The original trial court found that such clauses eliminated competition and increased merchant fees, which were passed on to all consumers in higher prices. American Express argued that the clauses, although limiting competition, were necessary. Otherwise, merchants would accept the company’s card to attract its cardholders, then convince those customers to use a different card. Distilled to its essence, American Express is saying that, given a choice with full information and competition, consumers will stop using its cards. That is competition. And the trial court rejected the company’s justification.
The court of appeals reversed that decision, finding no antitrust violation. Because credit cards are a two-sided market-meaning there are two sets of customers whose demand is interdependent-the court of appeals decided that the government had to prove that increased fees were greater than any increased consumer benefits as a threshold issue. The issue in the case, however, is not that American Express was shifting costs between two sets of customers; the issue is whether the company can prevent its competitors (Visa, MasterCard, and Discover) from competing by incentivizing merchants to prefer one card over another.
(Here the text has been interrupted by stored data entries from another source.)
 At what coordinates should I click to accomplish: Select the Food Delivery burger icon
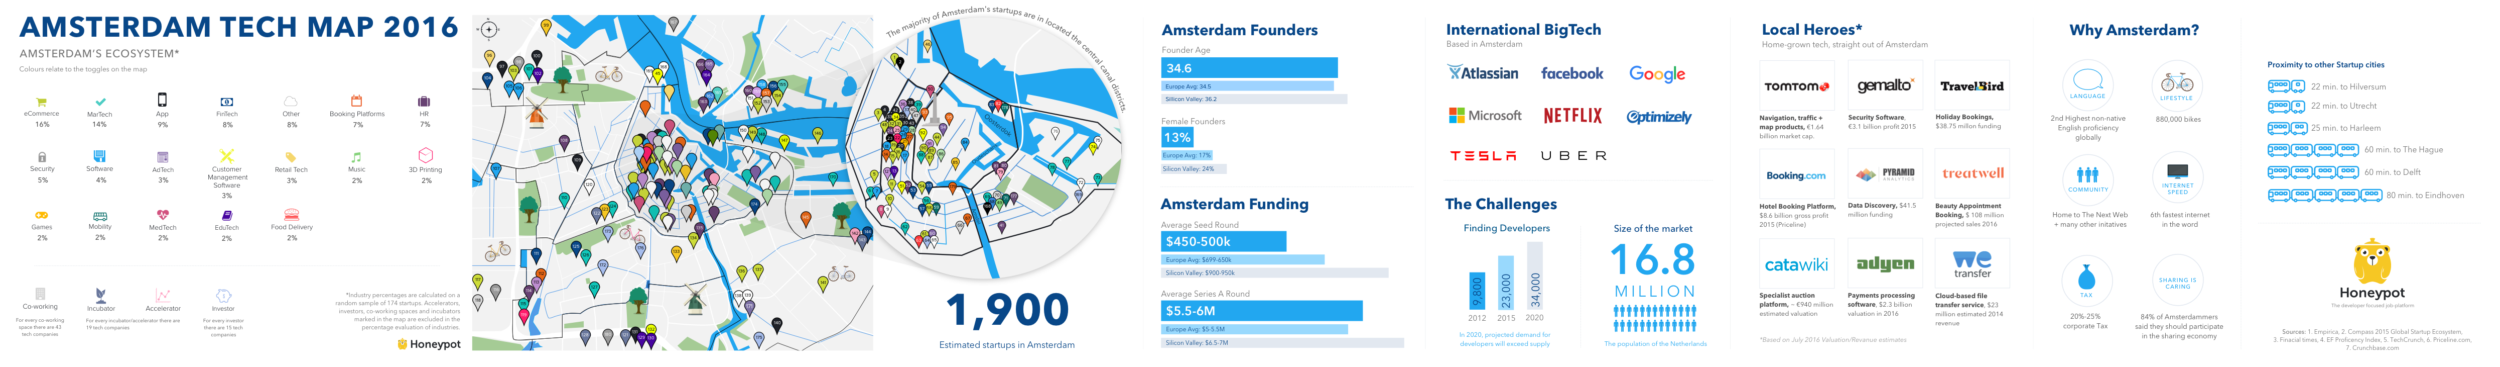[291, 215]
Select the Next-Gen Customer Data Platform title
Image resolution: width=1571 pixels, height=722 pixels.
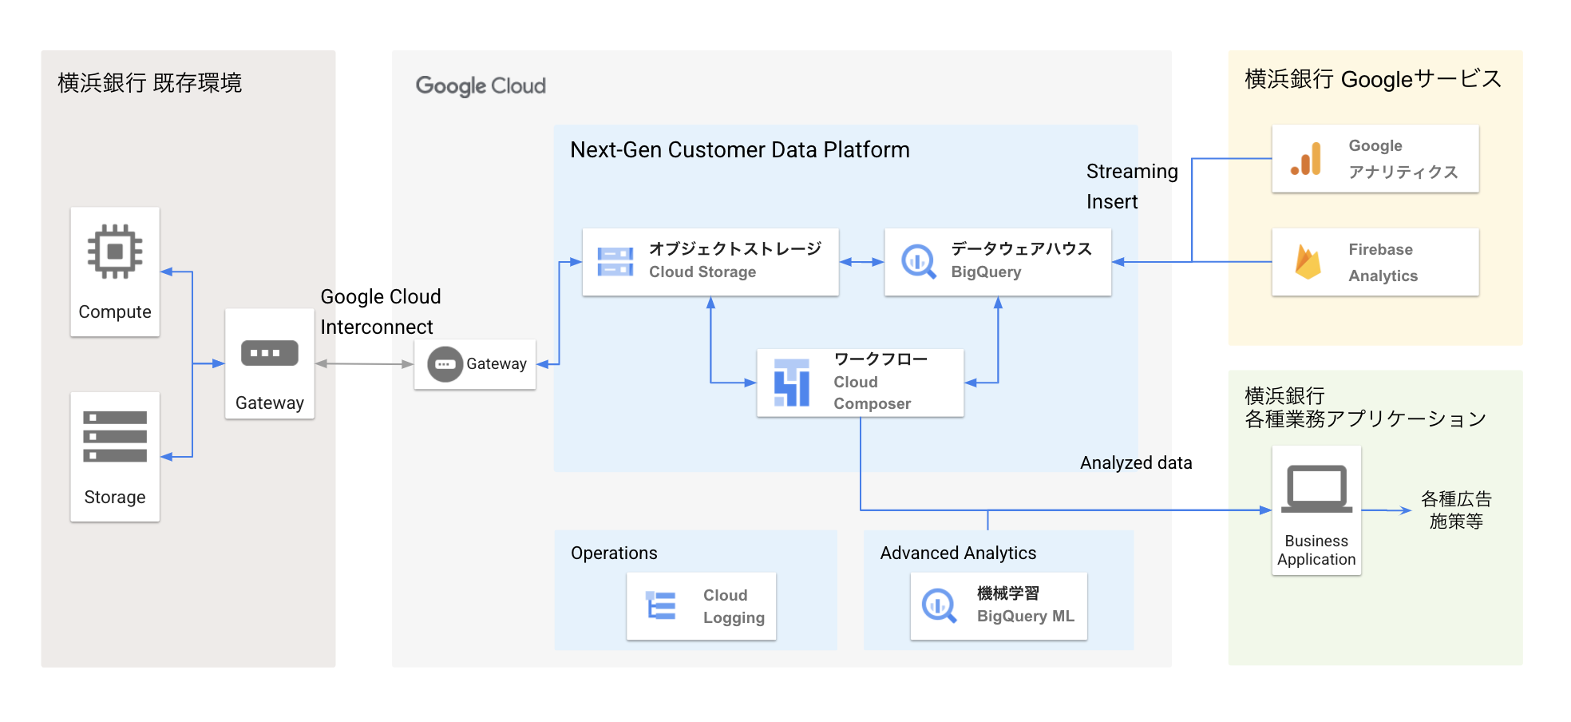click(x=739, y=150)
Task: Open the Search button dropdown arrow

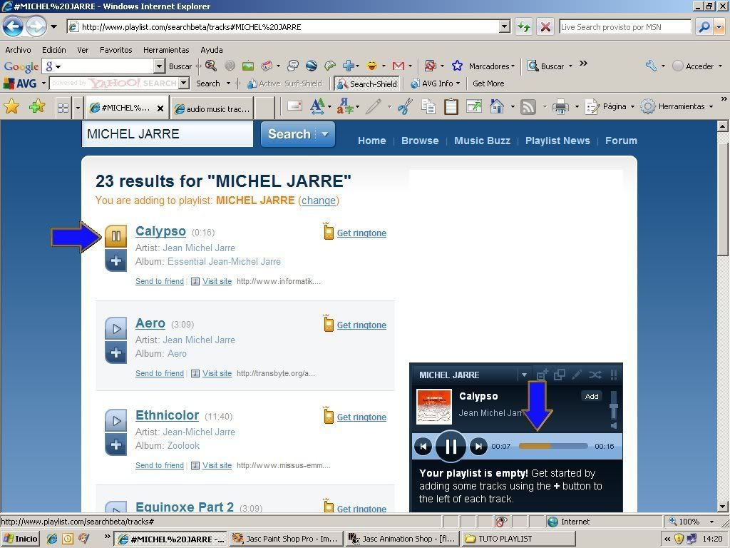Action: 325,134
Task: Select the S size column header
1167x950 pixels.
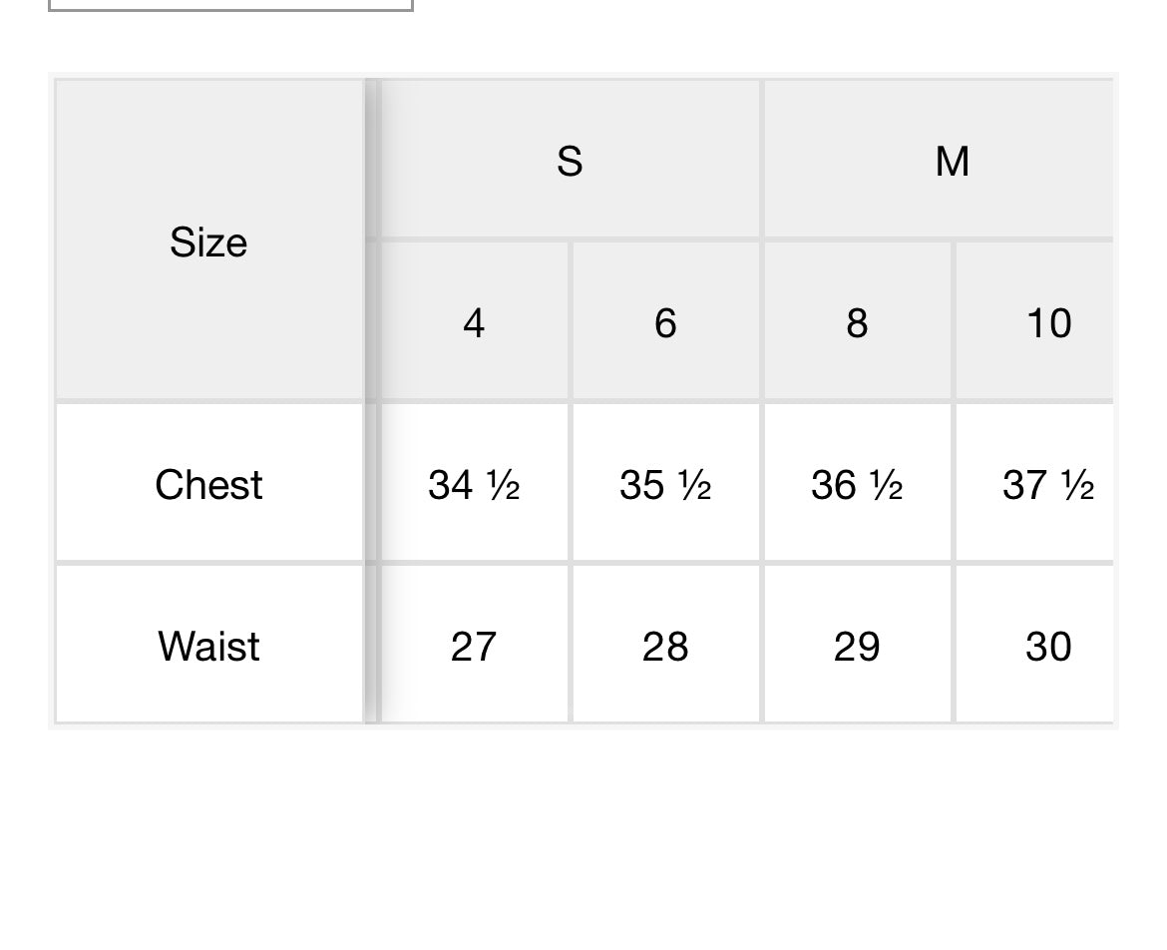Action: click(570, 161)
Why does this matter? First, credit card fees are substantial. In 2013, the four major credit card companies collected more than $50 billion in merchant fees. Second, the restraints embedded in the merchant agreements that American Express is defending in court cause low-income consumers to subsidize higher-income consumers. Merchants pass the fees along by raising retail prices to all customers, which means cash customers or customers using a different credit card pay the higher costs, but only relatively more affluent American Express cardholders receive the benefits.
Finally, two-sided markets are common. Newspapers, television, and much of the internet are two-sided markets where consumers-newspaper readers, TV viewers, travelers, or search-engine users, among many others-use a service for free or at a reduced price and advertisers or the seller pays the platform. It is unclear whether a court could ever balance the costs and benefits to two separate classes of customers. This complexity would apply not just to credit cards, but also to any market in which a company could establish it was a two-sided market.
The Supreme Court hearing next week and its final decision, announced sometime before the end of June, will go a long way toward determining whether U.S. antitrust law can rise to the challenge of protecting consumers and competition or whether its force will be unduly circumscribed.